### Provided passage
A DDBJ-KEGG-PDBj workflow: from pathways to protein-protein interactions


  • Yasumasa Shigemoto (WABI/SABI; DDBJ, Japan)
  • Akira Kinjo (PDBj, Japan)
  • Soichi Ogishima (Tokyo Medical and Dental Univ, Japan)
  • Masumi Itoh (Hokkaido Univ)

The objective

Given a KEGG pathway ID of a specific species,

  1. Identify homologous proteins of the pathway.
  2. Infer possible protein-protein interactions between components of the homologous pathways.


  1. Input: KEGG pathway ID
  2. Get amino acid sequences of all the proteins involved in the given pathway. (KEGG API)
  3. For each protein sequence, run BLAST against the UniProt (SwissProt / !TrEMBL) database to identify its homologs. (WABI)
  4. Sort the BLAST results according to species. (a local program)
    • At this point, we will have a phylogenetic profile.
  5. For each BLAST hit (a UniProt entry), run BLAST against PDB. (PDBj SeqNavi API).
  6. Find physical interactions between different components. (a local program)
    • That is, if two (UniProt) sequences are homologous to different chains of the same PDB entry, they are predicted to be in physical contact.

### Material supplied
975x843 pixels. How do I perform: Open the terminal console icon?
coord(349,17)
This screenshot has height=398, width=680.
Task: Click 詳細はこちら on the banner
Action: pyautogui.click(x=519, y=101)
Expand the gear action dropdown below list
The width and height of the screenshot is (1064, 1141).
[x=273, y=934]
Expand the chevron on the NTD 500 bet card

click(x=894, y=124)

### What to work on
- 1) Duplicate the passage of the workflow description from "5. For each" up to and including "components. (a local program)".
- 2) In the workflow description, which API provides the amino acid sequences of the proteins in the given pathway?
- 3) Continue the workflow description, starting right after its last sentence.

### Answers by task
- 1)
5. For each BLAST hit (a UniProt entry), run BLAST against PDB. (PDBj SeqNavi API).
  6. Find physical interactions between different components. (a local program)

- 2) The KEGG API.

- 3)
  7. Output the phylogenetic profile and the predicted species-wise PPI.

An example

  1. KEGG pathway (TCA cycle in E. coli): path:eco00020 eco00020.
  2. Phylogenetic profile
  3. The pathway colored according to homologs in Acinetobacter pathway colored by phylogenetic profile
  4. PPI list
  5. The pathway with PPI edges in Yersinia pestis PPI

What we learned

  1. We had to do a significant amount of coding in spite of the wealth of Web services.
  2. It takes a long time to finish all the flow.
  3. By actually solving biologically oriented problems, we can identify some typical use cases which might be useful for further development of web services.
    • e.g. 1. Given a set of gene names, return a phylogenetic profile.
    • e.g. 2. Given a set of blast hits, group them according to their species.